Research Problem and Purpose
The purpose of this quantitative, retroactive, correlational research was to determine the association that existed between “rural allied health care mean customer satisfaction scores and allied health care departments’ generation of revenue for hospital” (Ellis-Jacobs, 2011, p. 1).
It has been observed that allied health care practitioners were important in enhancing the quality of life while the departments increased revenue generation for hospitals. Therefore, customer satisfaction was imperative in this context.
A sufficient number of past studies was used in this study to provide background information about the use of health care facilities and customer satisfaction. Literature review shows that patients will continue to influence the success of rural health care facilities because of reimbursement under the Medicare program. In this regard, patient satisfaction will be a significant factor for reimbursement.
Patient satisfaction is now a quality mandate for care providers.
While no evident study framework was developed for the study, from the literature provided, one can deduce that the study framework focused on allied rural health care providers, customer satisfaction, and Medicare program reimbursement.
Research Objectives, Questions, or Hypothesis
The research objective was to determine to mean customer satisfaction and allied rural hospital generation of revenues.
The question for this study embedded user satisfaction, management, and associated health care providers’ instruction (Ellis-Jacobs, 2011, p. 2).

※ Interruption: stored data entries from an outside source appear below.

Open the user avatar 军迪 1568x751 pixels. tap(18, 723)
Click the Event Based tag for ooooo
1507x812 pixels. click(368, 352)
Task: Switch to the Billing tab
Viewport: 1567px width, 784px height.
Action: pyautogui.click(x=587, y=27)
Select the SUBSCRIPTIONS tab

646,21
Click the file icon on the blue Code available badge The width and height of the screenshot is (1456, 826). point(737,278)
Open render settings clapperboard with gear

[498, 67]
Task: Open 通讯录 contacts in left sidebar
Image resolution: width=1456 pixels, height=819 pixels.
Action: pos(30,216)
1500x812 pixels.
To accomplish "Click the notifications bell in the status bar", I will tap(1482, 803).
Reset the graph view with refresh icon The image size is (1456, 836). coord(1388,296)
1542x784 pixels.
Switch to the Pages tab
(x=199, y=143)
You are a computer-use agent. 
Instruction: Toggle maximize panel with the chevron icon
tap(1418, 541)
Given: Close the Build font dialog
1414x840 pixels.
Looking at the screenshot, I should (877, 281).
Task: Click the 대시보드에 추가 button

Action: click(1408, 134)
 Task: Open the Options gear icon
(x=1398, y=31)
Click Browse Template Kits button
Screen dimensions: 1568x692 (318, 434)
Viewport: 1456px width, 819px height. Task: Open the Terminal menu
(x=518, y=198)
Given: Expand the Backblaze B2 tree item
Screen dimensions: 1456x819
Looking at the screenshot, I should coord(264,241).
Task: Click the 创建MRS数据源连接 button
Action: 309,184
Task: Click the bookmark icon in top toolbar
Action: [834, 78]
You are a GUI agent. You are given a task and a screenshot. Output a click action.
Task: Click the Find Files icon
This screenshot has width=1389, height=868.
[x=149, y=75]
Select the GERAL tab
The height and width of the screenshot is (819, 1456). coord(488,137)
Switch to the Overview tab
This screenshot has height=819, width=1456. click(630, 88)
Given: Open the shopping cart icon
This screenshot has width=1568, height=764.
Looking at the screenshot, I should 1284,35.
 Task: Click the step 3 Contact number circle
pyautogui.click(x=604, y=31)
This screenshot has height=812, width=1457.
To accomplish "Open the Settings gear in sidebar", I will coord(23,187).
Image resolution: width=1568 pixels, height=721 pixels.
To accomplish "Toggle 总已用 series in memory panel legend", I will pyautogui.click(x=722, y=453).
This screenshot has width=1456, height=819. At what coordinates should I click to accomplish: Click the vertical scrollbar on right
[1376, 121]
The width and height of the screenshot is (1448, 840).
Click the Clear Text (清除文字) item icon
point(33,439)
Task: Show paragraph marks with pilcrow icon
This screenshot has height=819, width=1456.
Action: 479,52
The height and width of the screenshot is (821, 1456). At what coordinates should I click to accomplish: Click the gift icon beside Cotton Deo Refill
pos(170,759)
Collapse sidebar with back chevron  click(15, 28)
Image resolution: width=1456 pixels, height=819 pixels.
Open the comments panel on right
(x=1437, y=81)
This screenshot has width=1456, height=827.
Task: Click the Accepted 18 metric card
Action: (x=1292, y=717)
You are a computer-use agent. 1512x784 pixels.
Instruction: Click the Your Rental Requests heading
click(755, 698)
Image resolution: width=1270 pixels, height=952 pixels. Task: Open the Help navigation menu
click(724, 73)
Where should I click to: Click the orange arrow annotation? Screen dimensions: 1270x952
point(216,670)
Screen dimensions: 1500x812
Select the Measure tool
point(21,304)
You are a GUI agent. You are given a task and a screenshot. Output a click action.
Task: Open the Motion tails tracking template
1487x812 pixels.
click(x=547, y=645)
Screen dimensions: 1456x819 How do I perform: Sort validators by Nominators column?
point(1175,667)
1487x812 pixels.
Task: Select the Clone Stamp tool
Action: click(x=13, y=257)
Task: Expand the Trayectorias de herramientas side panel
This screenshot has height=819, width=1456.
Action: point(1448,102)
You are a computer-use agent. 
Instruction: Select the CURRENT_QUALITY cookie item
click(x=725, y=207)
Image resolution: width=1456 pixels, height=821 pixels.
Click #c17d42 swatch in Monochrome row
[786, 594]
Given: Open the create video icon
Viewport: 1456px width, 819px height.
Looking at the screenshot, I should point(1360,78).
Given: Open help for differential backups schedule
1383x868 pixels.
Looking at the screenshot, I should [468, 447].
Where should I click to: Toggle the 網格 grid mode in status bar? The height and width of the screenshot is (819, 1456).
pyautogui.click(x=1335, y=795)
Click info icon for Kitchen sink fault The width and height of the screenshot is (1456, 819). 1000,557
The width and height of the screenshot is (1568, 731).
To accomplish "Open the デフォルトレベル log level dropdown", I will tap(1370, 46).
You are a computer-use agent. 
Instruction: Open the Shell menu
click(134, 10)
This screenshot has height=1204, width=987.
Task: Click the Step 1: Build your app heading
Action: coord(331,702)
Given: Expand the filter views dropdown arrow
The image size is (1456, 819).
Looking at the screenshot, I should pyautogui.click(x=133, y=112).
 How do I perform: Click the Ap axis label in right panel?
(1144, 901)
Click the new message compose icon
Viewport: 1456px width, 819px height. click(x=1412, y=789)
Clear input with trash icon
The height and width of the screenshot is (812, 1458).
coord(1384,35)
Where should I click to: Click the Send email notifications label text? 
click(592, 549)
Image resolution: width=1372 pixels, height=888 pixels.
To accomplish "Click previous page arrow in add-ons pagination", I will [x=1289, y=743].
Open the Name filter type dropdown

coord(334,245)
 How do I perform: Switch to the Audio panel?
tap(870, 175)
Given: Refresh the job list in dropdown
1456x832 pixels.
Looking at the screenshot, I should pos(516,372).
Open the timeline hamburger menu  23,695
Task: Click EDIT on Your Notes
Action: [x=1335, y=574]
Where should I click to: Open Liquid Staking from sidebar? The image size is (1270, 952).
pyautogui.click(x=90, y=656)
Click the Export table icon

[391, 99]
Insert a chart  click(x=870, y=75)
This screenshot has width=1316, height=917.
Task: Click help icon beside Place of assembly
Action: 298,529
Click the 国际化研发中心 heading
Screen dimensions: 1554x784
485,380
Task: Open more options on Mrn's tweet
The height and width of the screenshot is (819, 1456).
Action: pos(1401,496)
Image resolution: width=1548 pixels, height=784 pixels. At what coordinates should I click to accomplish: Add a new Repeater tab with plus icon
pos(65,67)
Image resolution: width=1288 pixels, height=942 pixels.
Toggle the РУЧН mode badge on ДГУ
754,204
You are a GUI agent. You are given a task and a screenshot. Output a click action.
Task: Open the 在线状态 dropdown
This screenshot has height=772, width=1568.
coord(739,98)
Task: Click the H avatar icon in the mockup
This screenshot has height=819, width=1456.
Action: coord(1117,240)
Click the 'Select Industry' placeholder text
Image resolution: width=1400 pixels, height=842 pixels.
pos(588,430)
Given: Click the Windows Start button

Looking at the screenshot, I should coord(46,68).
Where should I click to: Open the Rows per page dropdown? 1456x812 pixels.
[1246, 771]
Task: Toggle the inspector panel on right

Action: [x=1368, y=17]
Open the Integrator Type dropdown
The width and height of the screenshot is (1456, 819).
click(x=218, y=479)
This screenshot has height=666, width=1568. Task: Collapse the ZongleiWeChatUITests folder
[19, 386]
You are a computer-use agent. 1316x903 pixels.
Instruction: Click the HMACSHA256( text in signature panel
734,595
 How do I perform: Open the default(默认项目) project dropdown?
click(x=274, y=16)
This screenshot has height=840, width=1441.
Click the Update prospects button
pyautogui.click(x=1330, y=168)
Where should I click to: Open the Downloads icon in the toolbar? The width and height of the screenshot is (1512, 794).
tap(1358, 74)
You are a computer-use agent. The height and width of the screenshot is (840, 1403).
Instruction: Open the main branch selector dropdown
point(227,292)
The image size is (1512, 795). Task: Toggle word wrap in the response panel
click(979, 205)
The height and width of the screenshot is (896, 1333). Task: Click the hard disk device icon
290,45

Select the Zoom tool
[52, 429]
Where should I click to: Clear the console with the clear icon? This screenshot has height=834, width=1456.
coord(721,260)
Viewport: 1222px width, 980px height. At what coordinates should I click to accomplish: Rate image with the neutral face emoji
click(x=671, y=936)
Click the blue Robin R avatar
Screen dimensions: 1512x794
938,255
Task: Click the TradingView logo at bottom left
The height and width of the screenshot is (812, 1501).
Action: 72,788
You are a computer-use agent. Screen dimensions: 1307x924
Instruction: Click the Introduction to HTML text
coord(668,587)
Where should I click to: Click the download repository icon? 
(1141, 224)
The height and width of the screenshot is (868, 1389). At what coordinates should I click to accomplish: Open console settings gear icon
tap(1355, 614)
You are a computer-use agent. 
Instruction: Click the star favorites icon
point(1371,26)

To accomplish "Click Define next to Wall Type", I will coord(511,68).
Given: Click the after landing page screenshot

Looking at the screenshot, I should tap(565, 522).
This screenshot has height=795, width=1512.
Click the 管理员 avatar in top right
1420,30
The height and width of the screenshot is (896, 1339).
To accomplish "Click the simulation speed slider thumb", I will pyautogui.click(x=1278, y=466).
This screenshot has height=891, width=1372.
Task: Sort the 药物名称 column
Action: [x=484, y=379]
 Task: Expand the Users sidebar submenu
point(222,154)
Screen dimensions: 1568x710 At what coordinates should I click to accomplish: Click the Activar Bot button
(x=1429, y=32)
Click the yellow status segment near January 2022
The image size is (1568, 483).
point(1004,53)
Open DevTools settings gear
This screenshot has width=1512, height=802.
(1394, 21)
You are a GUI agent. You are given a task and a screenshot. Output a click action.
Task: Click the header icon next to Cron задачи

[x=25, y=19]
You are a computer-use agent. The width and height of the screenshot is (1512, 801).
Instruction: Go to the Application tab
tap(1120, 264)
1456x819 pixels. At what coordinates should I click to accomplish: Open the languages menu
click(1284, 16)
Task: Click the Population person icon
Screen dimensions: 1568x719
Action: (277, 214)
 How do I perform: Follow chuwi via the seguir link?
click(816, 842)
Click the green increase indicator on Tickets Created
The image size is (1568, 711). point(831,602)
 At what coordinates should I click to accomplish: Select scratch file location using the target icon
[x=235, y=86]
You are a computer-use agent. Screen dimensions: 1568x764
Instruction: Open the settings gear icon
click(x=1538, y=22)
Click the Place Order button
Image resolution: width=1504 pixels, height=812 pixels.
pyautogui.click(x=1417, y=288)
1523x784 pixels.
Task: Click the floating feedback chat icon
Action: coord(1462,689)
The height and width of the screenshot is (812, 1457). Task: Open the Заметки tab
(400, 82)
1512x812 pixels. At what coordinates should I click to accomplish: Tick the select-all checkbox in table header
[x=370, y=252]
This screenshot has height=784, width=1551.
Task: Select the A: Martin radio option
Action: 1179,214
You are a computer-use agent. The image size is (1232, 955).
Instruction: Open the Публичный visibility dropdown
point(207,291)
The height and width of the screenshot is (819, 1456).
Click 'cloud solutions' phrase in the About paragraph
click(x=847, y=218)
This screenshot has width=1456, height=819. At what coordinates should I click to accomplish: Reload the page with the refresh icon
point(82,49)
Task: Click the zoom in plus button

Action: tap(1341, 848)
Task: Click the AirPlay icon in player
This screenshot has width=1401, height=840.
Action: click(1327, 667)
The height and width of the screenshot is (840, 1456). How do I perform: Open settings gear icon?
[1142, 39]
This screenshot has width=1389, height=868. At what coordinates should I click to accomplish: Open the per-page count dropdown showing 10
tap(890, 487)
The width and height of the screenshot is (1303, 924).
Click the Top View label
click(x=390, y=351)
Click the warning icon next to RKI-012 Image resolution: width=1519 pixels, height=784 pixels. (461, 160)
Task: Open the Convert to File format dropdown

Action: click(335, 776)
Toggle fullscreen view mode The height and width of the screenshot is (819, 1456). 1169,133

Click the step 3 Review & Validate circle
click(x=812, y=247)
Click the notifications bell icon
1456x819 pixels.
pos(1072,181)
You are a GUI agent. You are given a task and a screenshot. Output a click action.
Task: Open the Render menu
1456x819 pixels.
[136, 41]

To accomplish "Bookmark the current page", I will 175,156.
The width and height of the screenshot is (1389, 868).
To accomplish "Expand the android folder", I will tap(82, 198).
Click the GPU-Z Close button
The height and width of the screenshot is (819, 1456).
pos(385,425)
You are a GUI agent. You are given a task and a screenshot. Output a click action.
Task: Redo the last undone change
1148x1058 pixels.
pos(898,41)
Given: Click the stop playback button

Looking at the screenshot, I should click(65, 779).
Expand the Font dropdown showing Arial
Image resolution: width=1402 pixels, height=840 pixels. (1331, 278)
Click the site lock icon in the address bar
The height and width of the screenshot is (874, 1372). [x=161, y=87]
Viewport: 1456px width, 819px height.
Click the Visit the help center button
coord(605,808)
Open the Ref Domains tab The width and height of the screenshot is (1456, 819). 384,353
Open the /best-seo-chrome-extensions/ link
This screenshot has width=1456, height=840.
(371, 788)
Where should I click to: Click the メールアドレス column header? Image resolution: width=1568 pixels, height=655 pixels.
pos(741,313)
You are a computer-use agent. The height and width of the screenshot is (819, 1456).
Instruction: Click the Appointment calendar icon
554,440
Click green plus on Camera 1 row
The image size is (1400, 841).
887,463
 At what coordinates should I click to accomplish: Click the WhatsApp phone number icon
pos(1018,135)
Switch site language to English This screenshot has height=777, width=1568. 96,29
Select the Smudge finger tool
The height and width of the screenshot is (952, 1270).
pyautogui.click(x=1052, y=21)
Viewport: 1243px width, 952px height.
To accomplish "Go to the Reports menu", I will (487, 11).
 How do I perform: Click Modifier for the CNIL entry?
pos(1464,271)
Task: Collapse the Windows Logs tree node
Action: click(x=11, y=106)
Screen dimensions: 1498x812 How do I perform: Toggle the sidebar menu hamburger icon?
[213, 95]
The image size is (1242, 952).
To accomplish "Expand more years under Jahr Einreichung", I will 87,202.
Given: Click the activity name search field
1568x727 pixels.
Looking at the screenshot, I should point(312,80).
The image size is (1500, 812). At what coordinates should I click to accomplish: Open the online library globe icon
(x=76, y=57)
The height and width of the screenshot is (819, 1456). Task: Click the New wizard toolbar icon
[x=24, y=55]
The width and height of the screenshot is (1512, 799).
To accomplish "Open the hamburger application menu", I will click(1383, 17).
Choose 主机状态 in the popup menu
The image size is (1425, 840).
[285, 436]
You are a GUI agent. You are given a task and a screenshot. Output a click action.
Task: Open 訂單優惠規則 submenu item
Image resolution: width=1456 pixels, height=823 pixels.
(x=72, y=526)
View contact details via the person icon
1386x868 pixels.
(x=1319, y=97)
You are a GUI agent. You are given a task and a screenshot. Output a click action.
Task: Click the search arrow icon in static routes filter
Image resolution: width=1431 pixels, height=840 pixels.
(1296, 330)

The study question looked at the possible relationships between various health care providers’ customer service expertise and total revenues generated for the hospital (Ellis-Jacobs, 2011, p. 2).
The following hypotheses were developed for the study after considering the customer satisfaction and profitability relationship.
The null hypothesis indicated that there was no association between various hospital-related units’ revenue generation and different measures of linked health care patient satisfaction between April 2008 to April 2010” (Ellis-Jacobs, 2011, p. 2).
The hypothesis for the study noted that there was a relationship between hospital different departments’ revenue generations and other different indicators of related hospital patient satisfaction between April 2008 to April 2010 (Ellis-Jacobs, 2011, p. 2).
The study had two variables, which aimed to show the relationship between them. They included “customer service skills of allied health care practitioners and hospital’s financial success” (Ellis-Jacobs, 2011, p. 2).
While no clear assumptions were provided for the study, it was imperative to assume that the two variables could interact to offer health care providers a model that captured patient service satisfaction. Besides, it would show revenue generation trends and hospital growth to ensure that health care services were accessible and affordable for rural folks (Ellis-Jacobs, 2011).
The researcher did not explicitly state the research limitations. However, it was noted that the quantitative study did not identify any vital relationship between “allied health care practitioner customer service skills and the hospital’s gross revenue in the inpatient setting” (Ellis-Jacobs, 2011, p. 4).
The study design was quantitative, ex post facto, correlational research (Ellis-Jacobs, 2011). The design was meant to demonstrate the correlations between hospital gross revenues and customer service satisfaction. These variables were believed to be important in determining Medicare reimbursement and the success of allied rural health care facilities (Ellis-Jacobs, 2011).
Population and Sample
Data for the study were obtained from a rural hospital in northeastern Oklahoma.
Methods of Measurement
No existing measures or standards were adopted for the study. Instead, the researcher obtained records of “revenues and various data with satisfaction scores for the Emergency Department and Inpatient units collected every month” (Ellis-Jacobs, 2011, p. 2). These data were used to assess the hypothesis, and possible associations were drawn based on a statistical value obtained from the results.
Data were collected for the past 25 months on historical records containing revenue reports and patient satisfaction survey mean scores.
Data for analysis were obtained from revenue reports and patient satisfaction survey results. Data analysis involved Pearson correlations. The study variables were evaluated based on time measures while Pearson correlations were applied to indicate the relationship between the variables of the study (Ellis-Jacobs, 2011).
Pearson correlations were analyzed between data collected every month for revenues and results for patient satisfaction surveys collected from the emergency unit while data from Inpatient departments were also analyzed differently to evaluate the hypothesis of the research (Ellis-Jacobs, 2011, p. 2). The researcher was interested in significant associations.
For the Emergency Department, the study results showed that the null hypothesis was rejected, but it was accepted for the Inpatient areas. While many significant relationships for linked hospital patient satisfaction results and facility accumulated revenues were noted, they were not statistically significant (Ellis-Jacobs, 2011, p. 4).
Rural hospitals that did poorly about patient satisfaction could be shut down because of diminishing reimbursement. For the inpatient departments, there was no significant correlation between allied health care practitioner customer service skills and the hospital’s gross revenue (Ellis-Jacobs, 2011, p. 4).
Other trends that could have impacted patient satisfaction and revenue were also identified as seasonal factors such as flu season, holidays and physician vacations, and referral for diagnostic testing revenues.
Ellis-Jacobs, K. (2011). A Quantitative Correlational Study on the Impact of Patient Satisfaction on a Rural Hospital. The Internet Journal of Allied Health Sciences and Practice, 9(4), 1-6.